In short, this is a view that infuses the financial/banking system with a lot of autonomy, through both prices (interest rates) and quantities and thus renders the central bank a relatively smaller player in the purely monetary scheme of things. The endogeneity of money (supply) is a common heterodox position and a large number of theorists with widely divergent policy prescriptions - Austrians, Real Bills theorists, Post Keynesians, etc. - hold views on it which seem remarkably similar. I submit that what would be specifically *Schumpeterian* is the view that the financial system leads/should lead credit and money creation rather than responding passively to consumer or investor (real economy investors, i.e. businesses) demand. The argument is definitely a claim about how the world works but is perhaps also normative, enshrined in Schumpeter's twin views - as Ashwin describes it - of money creation through elastic credit as the differentia specifica of capitalism, and of the banker as the capitalist par excellence. This is in some contrast to the real bills view (banks/central banks *should* extend money only against safe, short term collateral) as well as the canonical Post Keynesian 'horizontalist' view that even privately created endogenous money is merely 'accommodative' i.e. responding passively to exogenous money demand. However, the monetary views of some notable 20th century empirical theorists - particularly John Gurley and Edmund Shaw - are of a Schumpeterian nature and the approach also resonates with Post Keynesians of a more 'Structuralist' persuasion - witness Thomas Palley or Bob Pallin.
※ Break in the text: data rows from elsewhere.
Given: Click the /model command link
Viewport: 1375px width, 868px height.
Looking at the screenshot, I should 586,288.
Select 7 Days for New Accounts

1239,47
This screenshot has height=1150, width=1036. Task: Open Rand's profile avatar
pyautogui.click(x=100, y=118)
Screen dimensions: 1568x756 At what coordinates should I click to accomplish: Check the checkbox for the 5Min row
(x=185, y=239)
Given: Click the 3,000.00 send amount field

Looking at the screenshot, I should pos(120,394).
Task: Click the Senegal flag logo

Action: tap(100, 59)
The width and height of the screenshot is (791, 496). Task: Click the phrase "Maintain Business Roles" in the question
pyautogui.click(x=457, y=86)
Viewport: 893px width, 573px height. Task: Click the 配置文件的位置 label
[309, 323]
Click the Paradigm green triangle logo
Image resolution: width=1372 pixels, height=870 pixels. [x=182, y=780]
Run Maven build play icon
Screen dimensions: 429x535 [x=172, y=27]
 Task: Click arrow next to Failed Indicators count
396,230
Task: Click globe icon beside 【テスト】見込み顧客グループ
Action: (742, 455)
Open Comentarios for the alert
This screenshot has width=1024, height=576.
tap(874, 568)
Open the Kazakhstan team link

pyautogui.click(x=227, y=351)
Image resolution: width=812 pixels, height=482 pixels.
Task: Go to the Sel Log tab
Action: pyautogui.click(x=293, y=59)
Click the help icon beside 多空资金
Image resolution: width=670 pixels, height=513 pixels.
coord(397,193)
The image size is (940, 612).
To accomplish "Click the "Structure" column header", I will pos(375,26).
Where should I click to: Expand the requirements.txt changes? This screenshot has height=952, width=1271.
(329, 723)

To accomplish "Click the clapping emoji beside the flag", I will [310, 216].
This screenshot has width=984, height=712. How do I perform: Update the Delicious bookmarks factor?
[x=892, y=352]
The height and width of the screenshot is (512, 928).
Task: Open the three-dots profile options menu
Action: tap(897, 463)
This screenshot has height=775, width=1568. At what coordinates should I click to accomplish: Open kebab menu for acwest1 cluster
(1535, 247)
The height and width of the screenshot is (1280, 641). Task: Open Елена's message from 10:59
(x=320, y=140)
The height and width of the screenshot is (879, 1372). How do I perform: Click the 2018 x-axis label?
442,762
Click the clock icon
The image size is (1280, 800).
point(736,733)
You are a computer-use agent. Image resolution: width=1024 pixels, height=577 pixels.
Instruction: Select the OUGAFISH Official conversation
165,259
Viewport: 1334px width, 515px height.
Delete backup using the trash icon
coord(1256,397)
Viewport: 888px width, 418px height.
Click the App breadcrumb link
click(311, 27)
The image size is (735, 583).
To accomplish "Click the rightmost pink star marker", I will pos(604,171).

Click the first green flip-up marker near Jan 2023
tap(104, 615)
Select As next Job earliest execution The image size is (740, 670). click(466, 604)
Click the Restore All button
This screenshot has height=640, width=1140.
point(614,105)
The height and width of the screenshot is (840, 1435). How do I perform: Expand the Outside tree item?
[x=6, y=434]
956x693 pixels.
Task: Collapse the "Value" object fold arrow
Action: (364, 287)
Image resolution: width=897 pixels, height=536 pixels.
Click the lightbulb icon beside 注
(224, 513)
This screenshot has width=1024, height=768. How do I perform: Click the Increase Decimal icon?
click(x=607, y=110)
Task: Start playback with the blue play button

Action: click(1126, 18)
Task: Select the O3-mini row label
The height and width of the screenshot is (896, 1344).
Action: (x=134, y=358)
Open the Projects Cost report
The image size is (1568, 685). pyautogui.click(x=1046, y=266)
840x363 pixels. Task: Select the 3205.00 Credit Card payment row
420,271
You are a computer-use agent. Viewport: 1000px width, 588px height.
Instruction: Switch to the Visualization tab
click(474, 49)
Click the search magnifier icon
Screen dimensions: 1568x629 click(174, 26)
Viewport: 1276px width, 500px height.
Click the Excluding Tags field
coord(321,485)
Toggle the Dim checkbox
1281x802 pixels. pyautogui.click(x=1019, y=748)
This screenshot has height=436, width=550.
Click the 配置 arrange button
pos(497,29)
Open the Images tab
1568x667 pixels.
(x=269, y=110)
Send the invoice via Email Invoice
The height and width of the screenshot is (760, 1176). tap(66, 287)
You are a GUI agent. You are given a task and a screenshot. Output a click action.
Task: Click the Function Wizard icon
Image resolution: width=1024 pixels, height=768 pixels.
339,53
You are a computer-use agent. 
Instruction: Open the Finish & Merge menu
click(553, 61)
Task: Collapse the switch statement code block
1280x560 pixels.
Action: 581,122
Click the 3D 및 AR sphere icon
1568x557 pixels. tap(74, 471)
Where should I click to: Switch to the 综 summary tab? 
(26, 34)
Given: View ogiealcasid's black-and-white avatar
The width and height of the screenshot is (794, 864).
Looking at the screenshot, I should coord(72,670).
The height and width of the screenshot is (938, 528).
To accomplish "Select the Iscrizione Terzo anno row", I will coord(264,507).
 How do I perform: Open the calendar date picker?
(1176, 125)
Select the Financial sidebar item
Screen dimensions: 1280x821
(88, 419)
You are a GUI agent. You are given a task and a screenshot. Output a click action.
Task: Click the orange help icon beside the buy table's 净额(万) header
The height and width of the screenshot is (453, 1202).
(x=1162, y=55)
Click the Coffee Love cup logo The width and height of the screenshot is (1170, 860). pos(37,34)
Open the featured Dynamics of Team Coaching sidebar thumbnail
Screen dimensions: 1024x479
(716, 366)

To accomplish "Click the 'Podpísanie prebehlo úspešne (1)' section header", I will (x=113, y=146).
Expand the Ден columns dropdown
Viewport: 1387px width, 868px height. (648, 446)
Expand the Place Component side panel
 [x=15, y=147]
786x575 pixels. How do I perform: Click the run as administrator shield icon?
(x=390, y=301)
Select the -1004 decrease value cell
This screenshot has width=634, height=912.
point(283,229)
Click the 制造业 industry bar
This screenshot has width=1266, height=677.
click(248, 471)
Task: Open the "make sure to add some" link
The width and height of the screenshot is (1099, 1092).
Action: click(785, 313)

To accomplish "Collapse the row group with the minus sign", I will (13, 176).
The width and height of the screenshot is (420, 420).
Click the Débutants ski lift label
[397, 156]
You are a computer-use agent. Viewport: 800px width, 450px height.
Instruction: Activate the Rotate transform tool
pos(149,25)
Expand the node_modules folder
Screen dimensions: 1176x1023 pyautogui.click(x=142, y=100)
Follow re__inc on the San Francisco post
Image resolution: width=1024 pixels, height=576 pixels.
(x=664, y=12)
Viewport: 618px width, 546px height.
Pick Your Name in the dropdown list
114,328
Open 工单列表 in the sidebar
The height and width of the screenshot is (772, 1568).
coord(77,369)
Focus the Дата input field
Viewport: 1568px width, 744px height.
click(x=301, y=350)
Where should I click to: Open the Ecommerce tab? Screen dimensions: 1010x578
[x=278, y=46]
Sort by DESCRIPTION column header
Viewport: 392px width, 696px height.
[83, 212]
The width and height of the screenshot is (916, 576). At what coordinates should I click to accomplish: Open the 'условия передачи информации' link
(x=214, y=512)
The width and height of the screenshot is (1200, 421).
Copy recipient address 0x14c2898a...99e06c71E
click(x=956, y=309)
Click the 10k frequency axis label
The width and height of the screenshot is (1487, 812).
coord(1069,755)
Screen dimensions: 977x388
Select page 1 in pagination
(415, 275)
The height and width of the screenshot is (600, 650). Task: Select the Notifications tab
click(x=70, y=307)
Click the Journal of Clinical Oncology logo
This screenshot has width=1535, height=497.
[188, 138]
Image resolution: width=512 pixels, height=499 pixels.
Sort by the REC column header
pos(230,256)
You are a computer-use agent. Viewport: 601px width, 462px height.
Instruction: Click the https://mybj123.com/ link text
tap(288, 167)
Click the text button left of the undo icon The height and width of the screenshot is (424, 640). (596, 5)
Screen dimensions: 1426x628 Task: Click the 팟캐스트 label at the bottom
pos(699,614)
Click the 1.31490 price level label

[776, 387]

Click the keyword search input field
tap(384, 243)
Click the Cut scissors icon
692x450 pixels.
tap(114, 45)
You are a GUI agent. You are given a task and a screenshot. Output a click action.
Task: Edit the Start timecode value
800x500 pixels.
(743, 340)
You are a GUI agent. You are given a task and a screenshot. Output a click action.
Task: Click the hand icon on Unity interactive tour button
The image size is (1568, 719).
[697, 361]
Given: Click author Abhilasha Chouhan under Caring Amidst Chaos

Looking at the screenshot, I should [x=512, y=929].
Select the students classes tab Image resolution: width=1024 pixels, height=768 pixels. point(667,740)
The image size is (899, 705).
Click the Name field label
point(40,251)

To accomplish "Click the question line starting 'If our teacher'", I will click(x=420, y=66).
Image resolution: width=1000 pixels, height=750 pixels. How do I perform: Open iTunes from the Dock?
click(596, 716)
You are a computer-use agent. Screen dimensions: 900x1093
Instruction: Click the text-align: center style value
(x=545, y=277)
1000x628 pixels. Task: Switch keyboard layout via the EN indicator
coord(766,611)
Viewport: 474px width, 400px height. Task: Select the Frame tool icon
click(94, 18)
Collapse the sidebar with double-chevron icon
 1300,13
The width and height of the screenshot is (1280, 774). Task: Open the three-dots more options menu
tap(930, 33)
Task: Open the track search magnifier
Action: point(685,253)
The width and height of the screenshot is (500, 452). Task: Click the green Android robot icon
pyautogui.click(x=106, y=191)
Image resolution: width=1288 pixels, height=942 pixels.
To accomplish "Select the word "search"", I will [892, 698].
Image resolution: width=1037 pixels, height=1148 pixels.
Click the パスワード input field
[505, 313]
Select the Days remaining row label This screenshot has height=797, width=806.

7. Woodford/New View : In 2003, Mike Woodford wrote what continues to be the benchmark monetary theory text in graduate macroeconomics. Woodford visualized a "cashless", or more precisely a currency-less economy where monetary policy is focused on price stability and is conducted using just the short rate, with the rest of the yield curve taking care of itself through financial equilibrium. While this has been seen as a modern take on a Wicksellian 'pure credit' economy, Woodford's attempt should also be seen as the proper development of the 'New View' of monetary economics that began with Jim Tobin's explorations of monetary economics in a world of modern financial internediaries and assets in the early 1960s. As Perry Mehrling notes, Woodford's work should be seen not simply as a New Keynesian reponse to the rational expectations revolution, but also as an initial attempt by modern macroeconomics to rise to the challenge of modern finance.

I identify the critical element of this view as the attempt to infuse the monetary sovereign with full policy control through a monetary instrument, even in a world of entirely interest-bearing money. Money is the numeraire, and the main monetary channel is expectations of future monetary action. In developed economies with elaborate forward-looking financial markets, in a world of treasury ETFs, money market mutual funds, zero-cost sweeps between demand deposits and time deposits etc. - the Woodford-ian schema seems entirely reasonable as the default prior to begin working with.

Rest to follow in parts III and IV.

Friday, April 19, 2013

A typology of monetary theories - I

As a much delayed follow up from my post proposing a top-level framework for thinking about business cycle macro, here's a framework for thinking about monetary theories.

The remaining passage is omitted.